[The Gentleman From Indiana by Booth Tarkington]@TWC D-Link book
The Gentleman From Indiana

CHAPTER II
6/27

Some of them had made sacrifices to come, enduring even the agony (next to hair-cutting in suffering) of having their ears washed.

Conscious of parental eyes, they fronted the public with boyhood's professional expressionlessness, though they communicated with each other aside in a cipher-language of their own, and each group was a hot-bed of furtive gossip and sarcastic comment.
Seated in the windows, they kept out what small breath of air might otherwise have stolen in to comfort the audience.
Their elders sat patiently dripping with perspiration, most of the gentlemen undergoing the unusual garniture of stiffly-starched collars, those who had not cultivated chin beards to obviate such arduous necessities of pomp and state, hardly bearing up under the added anxiety of cravats.

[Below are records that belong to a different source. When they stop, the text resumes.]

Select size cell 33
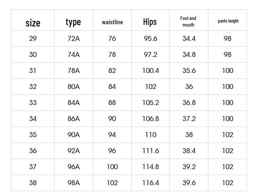 coord(33,103)

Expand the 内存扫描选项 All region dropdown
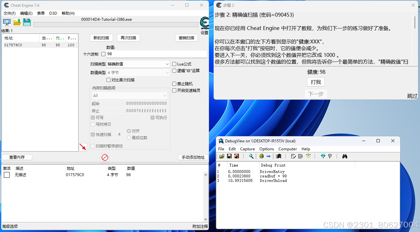[165, 95]
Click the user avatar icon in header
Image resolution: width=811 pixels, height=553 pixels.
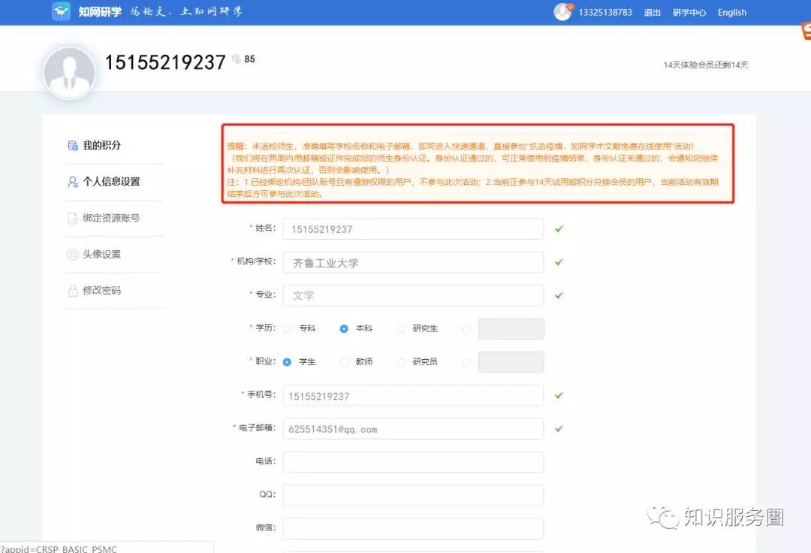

However, they sat outwardly meek under the yoke; nearly all of them seeking a quiet solace of tobacco--not that they smoked; Heaven and the gallantry of Carlow County forbid--nor were there anywhere visible tokens of the comforting ministrations of nicotine to violate the eye of etiquette.

It is an art of Plattville.
Suddenly there was a hum and a stir and a buzz of whispering in the room.

Two gray old men and two pretty young women passed up the aisle to the platform.